After using brmspy in various environments, I have found some serious pain points left that makes it both brittle and unpredictable.
All main ones are simply unexpected crashes that either comes from segfaults in R itself or the rpy2 bridge that the library uses to make R calls. Due to the way that the R session is embedded within the Python context, this means that the Python environment will crash in an unrecoverable way too. In some cases it even leads to IDE crashes. While my choice to force ABI mode did make it better, it’s far from perfect and at least for me, it is not production grade and requires careful consideration of retry strategies in my AWS pipelines.
The lack of isolation for R is also the main culprit in brittle tests and need for serious OS-specific workarounds that I have built into brmspy too. Plus it makes the R session effectively unchangeable after you have imported some packages.
Since there’s no way I will be able to solve every unpredictable behaviour of R, rpy2 or various OS quirks, I took a step back to think on how the R session could be isolated without causing significant overhead.
Right now the architecture can be thought of as a single process of Python + R (Embedded). A crash in one immediately leads to problems in the other. So the logical choice seems to be to have 3 nodes. Main (py) + Worker (py) + R (embedded). The very obvious problem with this is the immediate overhead of memory use and data copying. The minimal requirements for such a setup would be that it uses no more memory than the two node architecture.
I have an experiment branch where I have managed to get the idea fully working.
The 3-node idea has these core features:
- Uses shared memory to minimise the amount of data copying done and avoid any memory use peaks. This means we operate on same memory use assumptions as with direct rpy2 use
- A module session that proxies regular-looking brms module calls to a worker (the IDE doesn’t know the difference). This allows doing the refactor without any significant API rework
- Encoders/decoders for rpy2 that never copy data into the “workers Python heap”, they always copy Matrices, DataFrames and other R data type buffers directly into shared memory. No transformatsions will be done on matrices for example, we can reconstruct the buffer without transforming it into a numpy shared memory array.
- Uses a context manager to make any changes to the R session. The R session can have its packages removed, reinstalled, R versions hotswapped etc with no side effects on any OS or a need to restart Python.
- Environments and runtimes are isolated from one another. Runtimes will never be mutated by brmspy, they can be reused in environments.
A major side effect of this is that since the main processes idiosyncrasies no longer indirectly affect the Python process running our embedded R, previously easy-to-happen segfaults have gone down significantly. Loo functions for example cause zero issues with this setup.

Element lookup records
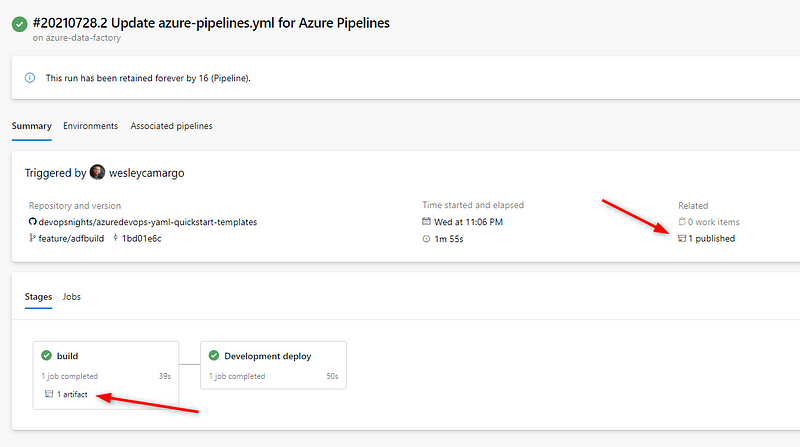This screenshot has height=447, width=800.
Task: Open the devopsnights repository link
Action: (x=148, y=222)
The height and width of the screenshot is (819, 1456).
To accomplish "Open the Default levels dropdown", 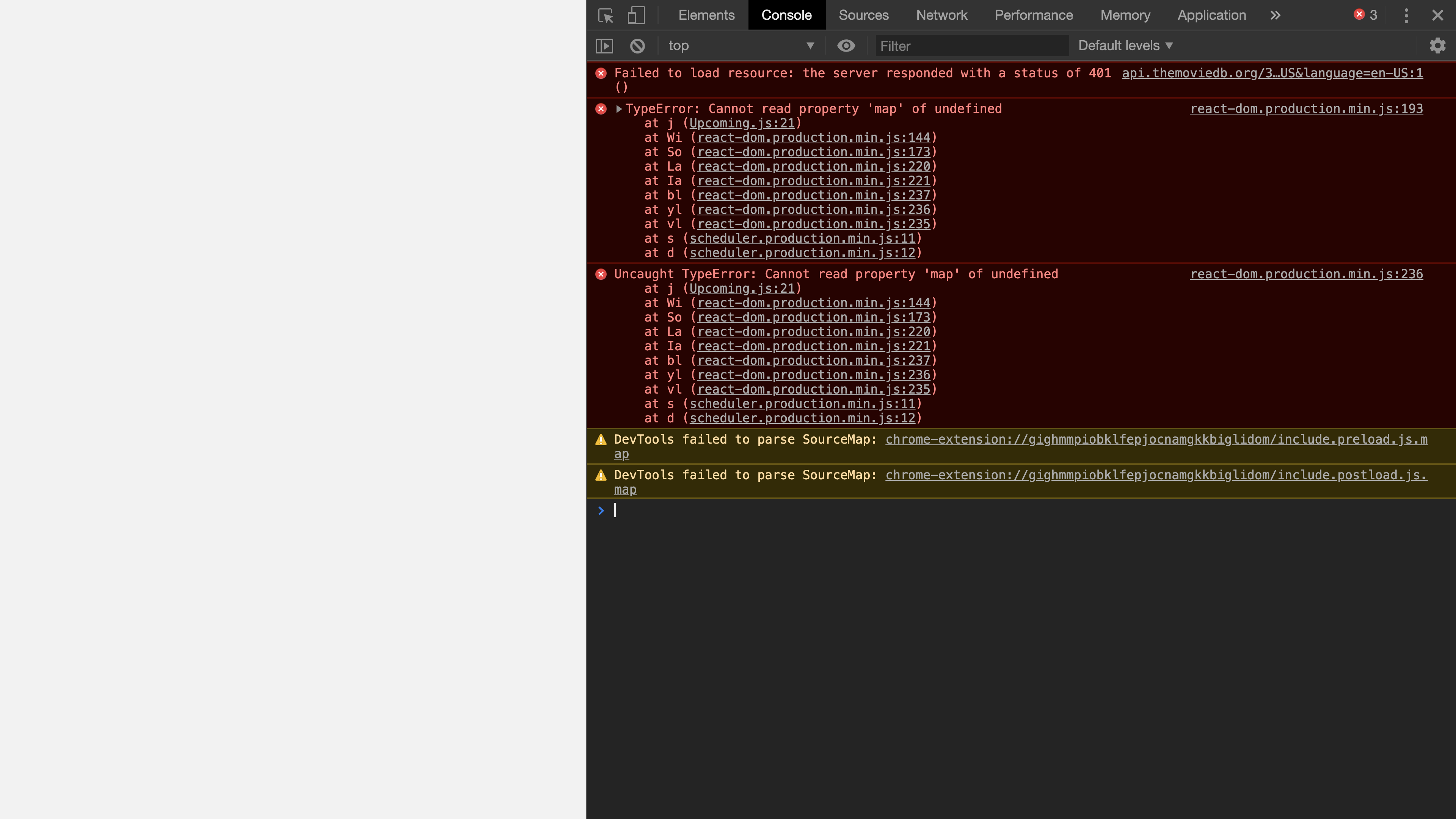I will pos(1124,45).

Short exercise => Copy the brmspy write-up from "All main ones" up to and including "my AWS pipelines.", swapping "segfaults" for "memory faults".

In response =>
All main ones are simply unexpected crashes that either comes from memory faults in R itself or the rpy2 bridge that the library uses to make R calls. Due to the way that the R session is embedded within the Python context, this means that the Python environment will crash in an unrecoverable way too. In some cases it even leads to IDE crashes. While my choice to force ABI mode did make it better, it’s far from perfect and at least for me, it is not production grade and requires careful consideration of retry strategies in my AWS pipelines.